A really good lineup of program opportunities for the next couple of years.
Morehouse, David Thomas is.
Is transforming the college and U.
If you look at the opportunity ahead for Morehouse and for two U behind it we think that's a pretty critical program for the world.
Both for Black men for men of color.
You heard me say that 3 million Black men have some college credit and unfortunately, many of those have college credit and some debt associated with it and haven't completed and we think we can really move the dial.
And.
We think it's an important program not just for the business opportunity and more importantly for those individuals and Morehouse has just an incredible track record I mean, it's 150 for years and.
Doctor Martin Luther King went to Morehouse and the quality is there so.

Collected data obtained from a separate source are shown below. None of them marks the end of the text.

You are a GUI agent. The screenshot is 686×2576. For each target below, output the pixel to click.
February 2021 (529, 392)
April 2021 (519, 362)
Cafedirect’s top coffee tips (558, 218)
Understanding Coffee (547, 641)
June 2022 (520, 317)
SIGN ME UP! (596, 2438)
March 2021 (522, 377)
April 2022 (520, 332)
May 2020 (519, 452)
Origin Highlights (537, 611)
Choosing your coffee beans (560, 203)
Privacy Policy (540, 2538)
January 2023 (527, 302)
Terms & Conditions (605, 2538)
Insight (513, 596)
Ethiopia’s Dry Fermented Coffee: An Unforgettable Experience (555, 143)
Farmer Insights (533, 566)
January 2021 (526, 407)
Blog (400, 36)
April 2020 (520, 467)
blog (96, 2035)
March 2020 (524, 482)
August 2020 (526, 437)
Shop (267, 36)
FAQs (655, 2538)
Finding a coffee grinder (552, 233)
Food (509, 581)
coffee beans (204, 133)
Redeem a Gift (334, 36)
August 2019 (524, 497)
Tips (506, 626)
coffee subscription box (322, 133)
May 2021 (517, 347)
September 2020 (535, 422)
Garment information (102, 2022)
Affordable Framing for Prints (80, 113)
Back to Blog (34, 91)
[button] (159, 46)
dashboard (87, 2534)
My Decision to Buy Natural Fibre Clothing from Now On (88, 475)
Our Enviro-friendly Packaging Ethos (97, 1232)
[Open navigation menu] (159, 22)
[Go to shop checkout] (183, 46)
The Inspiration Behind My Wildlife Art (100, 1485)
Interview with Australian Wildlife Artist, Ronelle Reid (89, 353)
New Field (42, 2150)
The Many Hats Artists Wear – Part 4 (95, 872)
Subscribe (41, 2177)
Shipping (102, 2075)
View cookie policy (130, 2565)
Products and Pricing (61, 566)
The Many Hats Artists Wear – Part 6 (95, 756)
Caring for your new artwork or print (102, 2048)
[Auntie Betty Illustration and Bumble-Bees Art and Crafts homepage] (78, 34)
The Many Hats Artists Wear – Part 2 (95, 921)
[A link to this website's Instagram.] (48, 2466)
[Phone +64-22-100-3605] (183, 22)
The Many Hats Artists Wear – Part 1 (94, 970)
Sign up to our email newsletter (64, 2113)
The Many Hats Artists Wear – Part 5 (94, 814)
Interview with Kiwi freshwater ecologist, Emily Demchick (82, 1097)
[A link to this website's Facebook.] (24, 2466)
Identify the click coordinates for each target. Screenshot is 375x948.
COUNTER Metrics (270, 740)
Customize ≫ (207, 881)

We're just very proud of that relationship.
And I will tell you I would.
I was really.
Pretty overwhelmed by the response to the first week.
Both from potential prospects, who were giving our counselors are just incredible stories of what morehouse means to them.
And for our employees. This was a this might might've been the most important announcement, we've ever had I don't know if that's an overstatement.
So our employees are the response was so high that we asked for volunteers across the organization to work over the weekend unexpected and we had something on the order of 65 councillors volunteer to be able to reach out to the prospects immediately given the response and spent the entire pad.
AST weekend.
Just getting through the initial queue of folks that were interested so really strong.
And you will continue to hear more about undergrad I will tell you to you and it did take US a long time to launch our first degree program in the marketplace, but we did have a groundbreaking program a longtime ago called semester online that I really do think set the stage for high quality online.
Operations and are our approach to Grad education with an incredibly high touch high completion rate.
<unk> has a set us set us up well for a really great run here with the exception of additional mental health.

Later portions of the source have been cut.